» **Challenge**:
Copy out the rows word for word, starting with the line containing "Click the Excel taskbar icon" and continuing through the end of the rows, with both ends included. Leave the pictures out of your copy.

» **Rows from a dataset**:
......

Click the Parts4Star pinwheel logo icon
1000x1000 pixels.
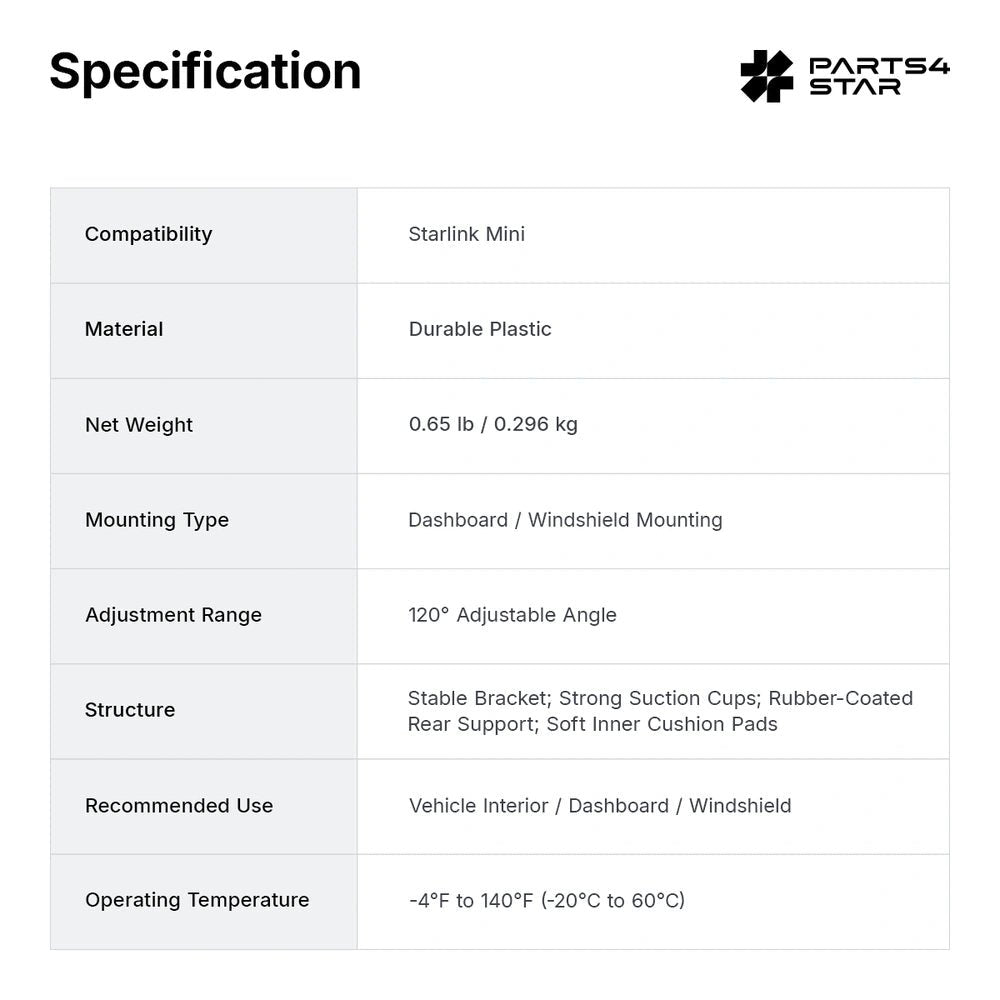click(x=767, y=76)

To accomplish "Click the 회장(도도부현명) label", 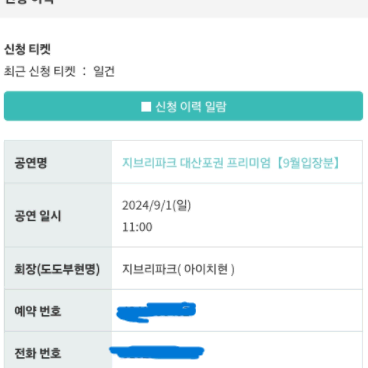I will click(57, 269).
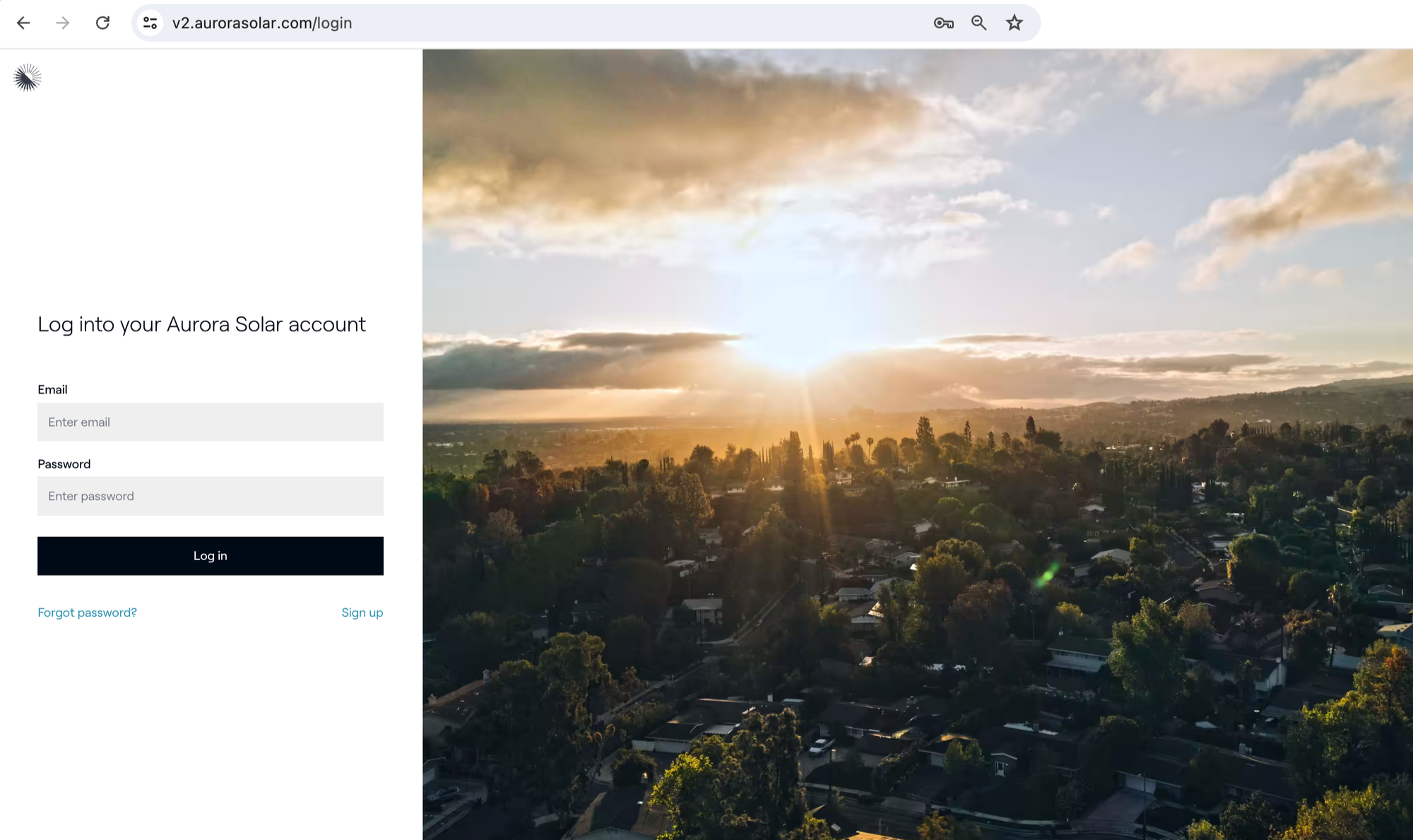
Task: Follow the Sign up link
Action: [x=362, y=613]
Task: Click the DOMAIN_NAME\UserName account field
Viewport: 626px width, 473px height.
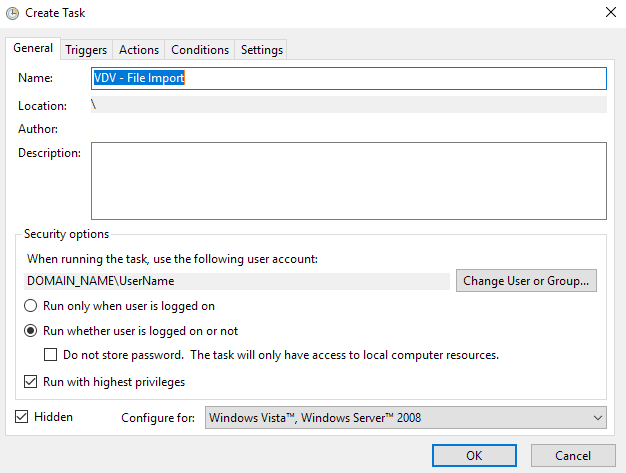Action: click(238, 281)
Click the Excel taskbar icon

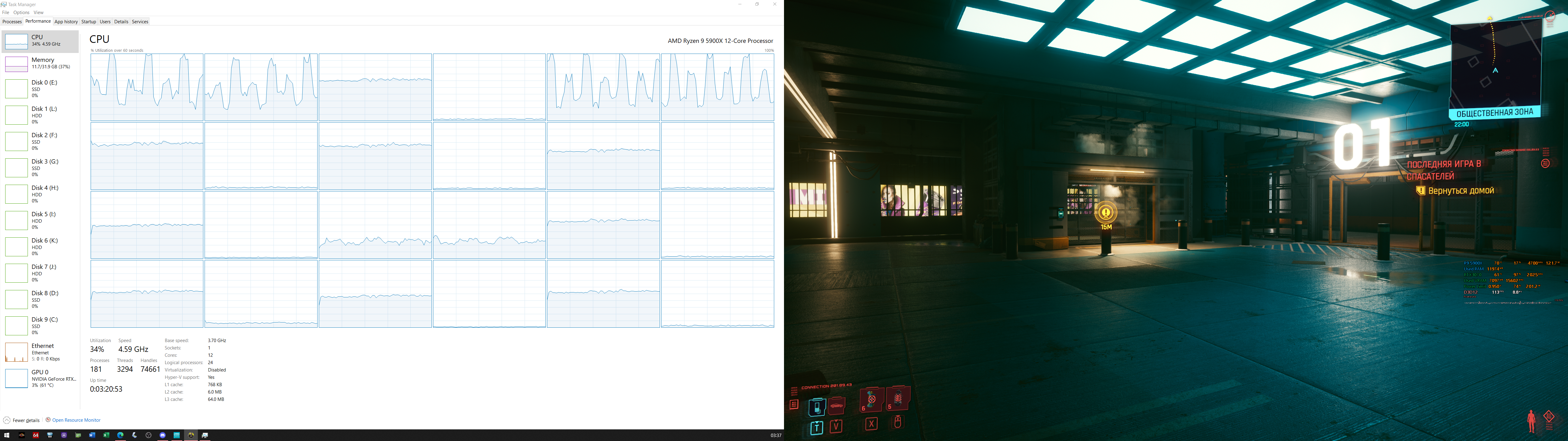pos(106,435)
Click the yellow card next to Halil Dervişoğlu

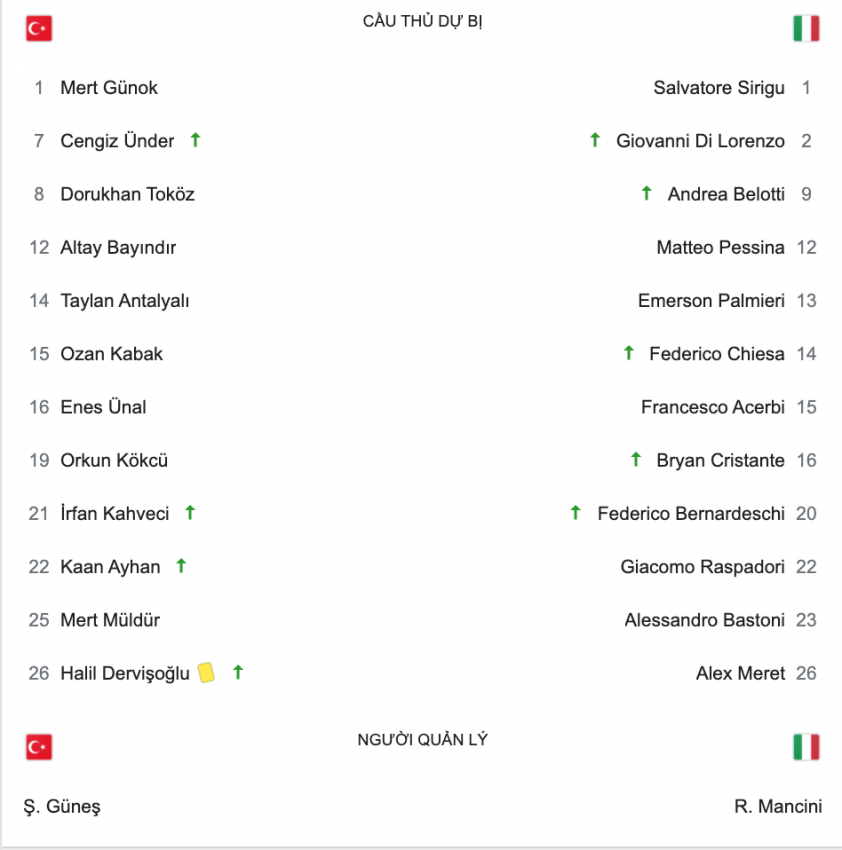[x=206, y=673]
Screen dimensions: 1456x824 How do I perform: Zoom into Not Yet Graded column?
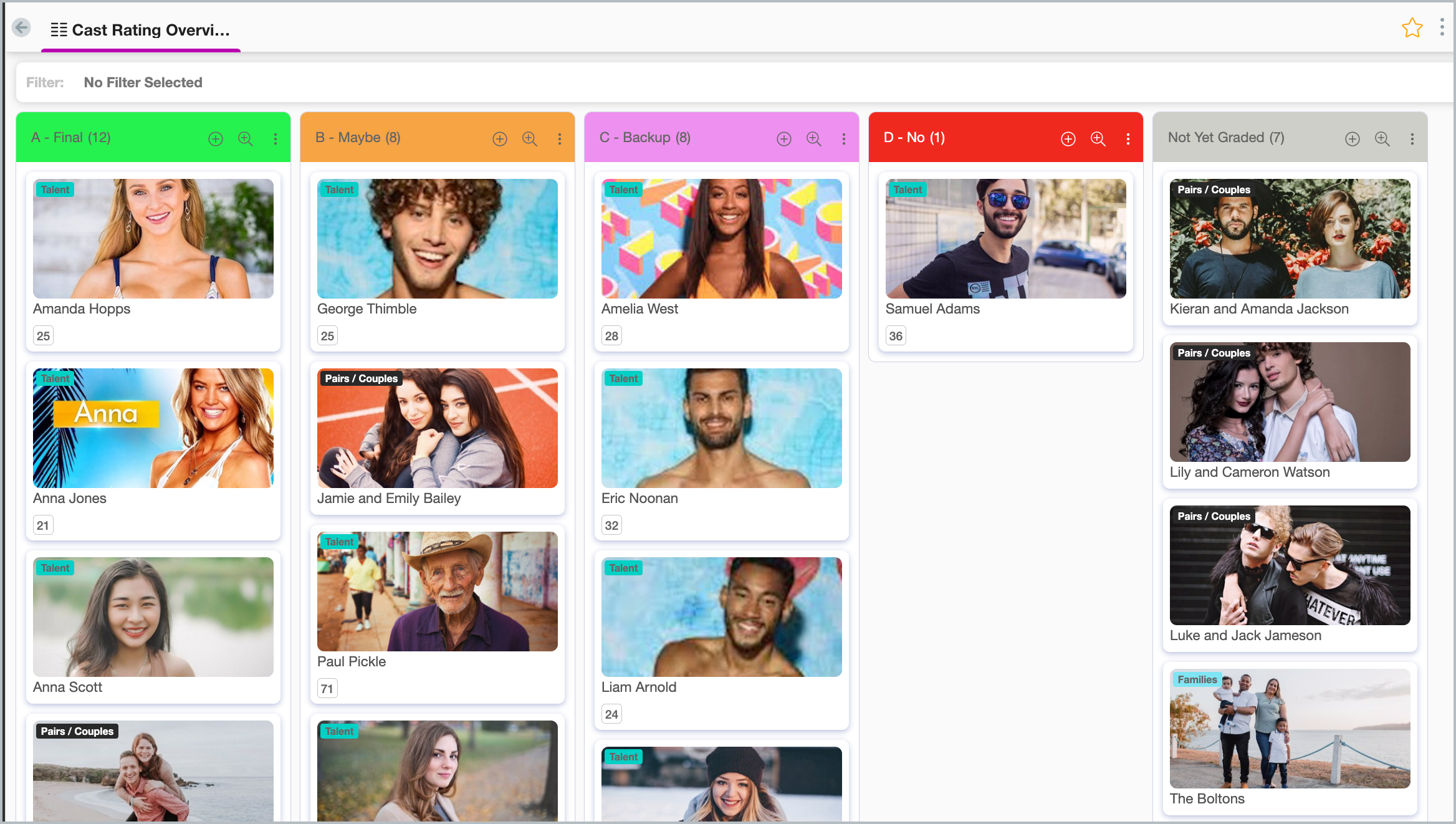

......

» **Result of this task**:
Click the Excel taskbar icon

pos(106,435)
Click the yellow card next to Halil Dervişoğlu

[x=206, y=673]
Screen dimensions: 1456x824 How do I perform: Zoom into Not Yet Graded column?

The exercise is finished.